NOW! Back to the story.
Angel and Paul have been best friends since… I’ve no idea
actually, but I do know since young. I was sitting with the guys, while those
two, along with other people, were at the other side. All day, I tried to talk
to her. Nothing would come out of my lips. I was just looking at her and the
more I do the more I died a bit in the inside. At the end of dinner, we all
said good bye and left Angel and Paul alone. Jerusalem skipped the bus the last
minute to hang out with them. She and him had a thing before (which is actually
why this story is being told, actually. Guy had a rough day… c’mon. Give him a
break).
All night, I stayed up. I didn’t know what to do. I did the
most stupid thing imaginable. The Agreement must be broken. I had to tell her
something. I typed out a long stupid romantic shmuck of a message to her. I
told her how I felt and all that non sense. It was horrible. The next day, I
got rid of all my poems and diary entries away. The next day was the “ moving
on” process.
Monday of a July. Everyone was busy. I asked Paul what he
thought of my move. He was honest enough to say I blew my luck to ever being
friends with her ever again. Scotch, please. He was right. I did. Another long
story short, it was August. The month I’ve been waiting for.

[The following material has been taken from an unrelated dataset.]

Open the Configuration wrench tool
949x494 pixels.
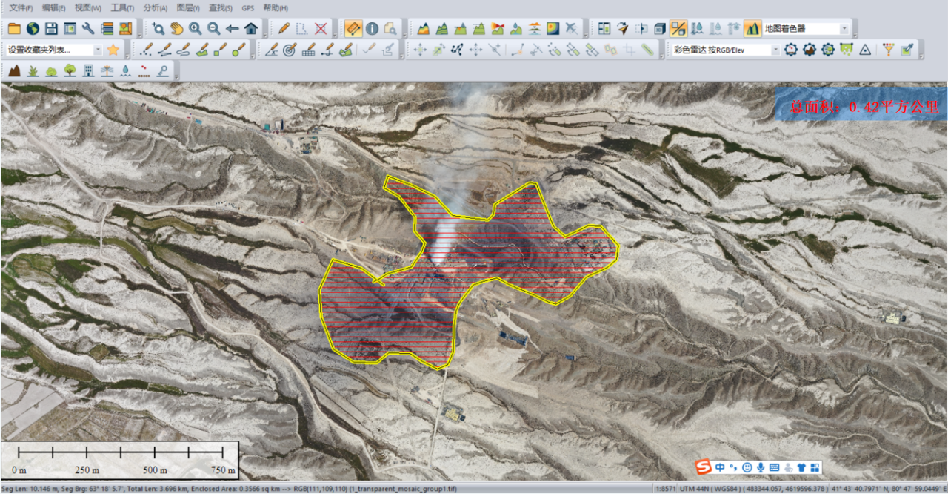(x=88, y=28)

See, my birthday was in August and I secretly loved my
birthday. This birthday was special. It was my 18th birthday. My
friends all remembered my 17th birthday last year and I felt
blessed. This birthday? Let’s hear it, shall we, Mr. Bartender?
21st August was a hump day. I was just starting
out school and I was already studying for the theory classes I had. The exam
was easy for me. I wasn’t much of a person in my class, but outside of my
course, I made friends with international people. Bryan and Jazz, my good
friends.
Jazz’s girl, Amy, wanted to give me the “best 18th
birthday ever” since she was like a sister to me. Evil at times, but actually
caring. You know, a sister.
What
she meant was that she wanted me to experience being drunk. I allowed it. To
this day, I regret getting a Long Island Iced Tea. Good thing I control myself
by drinking coffee. By the way… Make mea Long Island Iced Tea!
(I
gave him a regular Iced Tea. He was too drunk to even notice.)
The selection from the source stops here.